Using two out of three agreement, we applied those 1562 words to each of the top 1000 series on television.  Set-top-box data were used to develop psychological profiles of households based on the programs they watched.  A program recommender allowed cable subscribers to request a recommendation of their remote.  Within a second, our system told them which was the one program coming up next on one of the operator's channels that (a) that household had not watched before and (b) that household should like because it had the same "DNA" as the shows they did watch.  Eighteen percent of the recommendations resulted in a conversion to loyal (three out of four episodes) viewing of the program by the household to which it was recommended.

Multiple regression indicates that only 265 of the 1562 words were predictive of conversion.  These were called DriverTagsTM because they appeared to drive viewing behavior.  Third-party validations of these DriverTagsTM by Nielsen Catalina, Simmons, 605 and others indicate that they are also linked to brand choice.  Semantic analysis of the 265 words indicates that they cluster into 86 Need States.

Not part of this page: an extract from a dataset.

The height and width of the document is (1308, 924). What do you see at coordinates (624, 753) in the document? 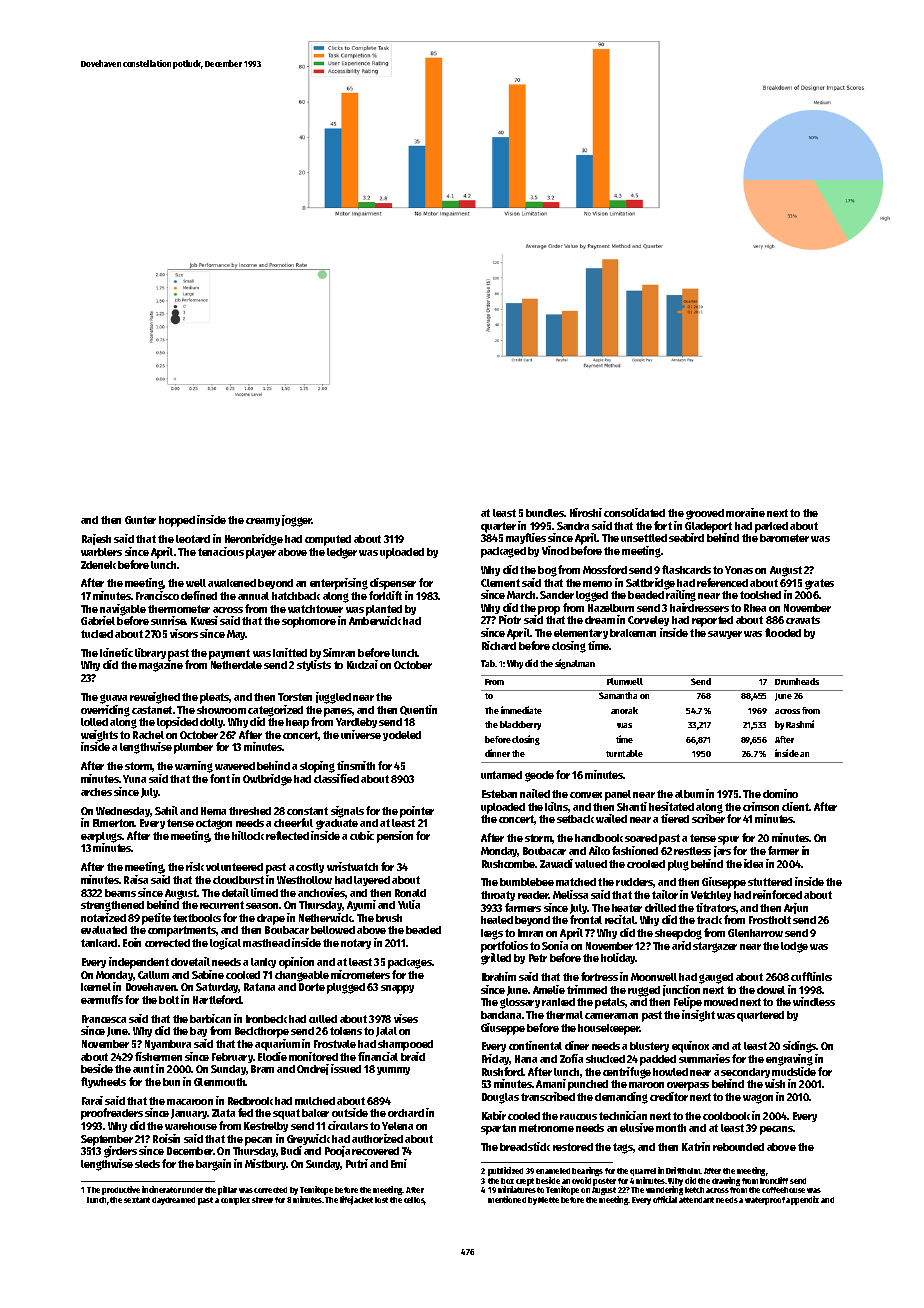
I see `turntable` at bounding box center [624, 753].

Our hypothesis is that these 86 Need States are the same Need States that exist in our brains and are used by the subconscious lookup table to decide what to get us to pay attention to.

The DriverTagsTM and Need State system we are working with was not invented by us.  It was empirically discovered.  It shows up in set top box data, purchase data, survey data and panel data.

We hypothesize that the preponderance of Need States is formed in early childhood, and that we all have all 86 of them -- but the degree to which we are motivated by each of them is what widely varies.  Also, the same Need State may be "customized" by individuals so that two individuals both highly motivated by the same one may be motivated by different facets of it.  We call these facets DriverTagsTM.

Let's take one Need State and analyze it somewhat thoroughly, in order to provide a clear illustration of how to gain attention with attraction.

The Need State of Wanting to Be Upscale

One of the 86 Need States is Upscale.  It's a cluster of 10 DriverTagsTM.  Imagine a person only a few years old learning from his parents what "working" is.  They have to be gone most of the time to do this working.  The individual left in day care or wherever is not in favor of this working stuff.  He or she later associates working with slavery and says to herself, "we are born in bondage."  At a moment in time, perhaps around age seven, she says, "I'm going to beat the treadmill by making enough money fast to never have to work again."

We hypothesize that these events, when the individual comes to form a Need State, create a "conversation group" of neurons in the brain.  The Need State operationally is that cluster of inter-communicating neurons.  I call these events "Key Syntheses."

She associates Upscale with freedom, and with the feeling of being good enough or having proven herself in a material culture. She will be able to act any way she feels like without worrying about what other people think because being upscale makes her feel invulnerable.

Another person might have the same Need State to the same degree but it may be more oriented to social status or the way people look at them -- the opposite of the way this Need State operates in the first hypothetical individual.  The DriverTagsTM detect these differences.

Another subset of this Need State is very down to Earth and motivated by the ability to afford the very best of everything for its own sake, not for any psychological benefits.

From a marketing point of view, the theory stated in this and my prior column has the following implications:

  1. By knowing the Need States of one's current users -- loyals and disloyals -- and of other category users, a marketer can optimize the creative briefs given to creative agencies and the media plans collaboratively developed with media agencies.
  2. Research companies can work to detect locking and tracking.
  3. Science can work to study the formation of Need States.  Researcher Arthur Kover is working on personality formation and looking for collaborators.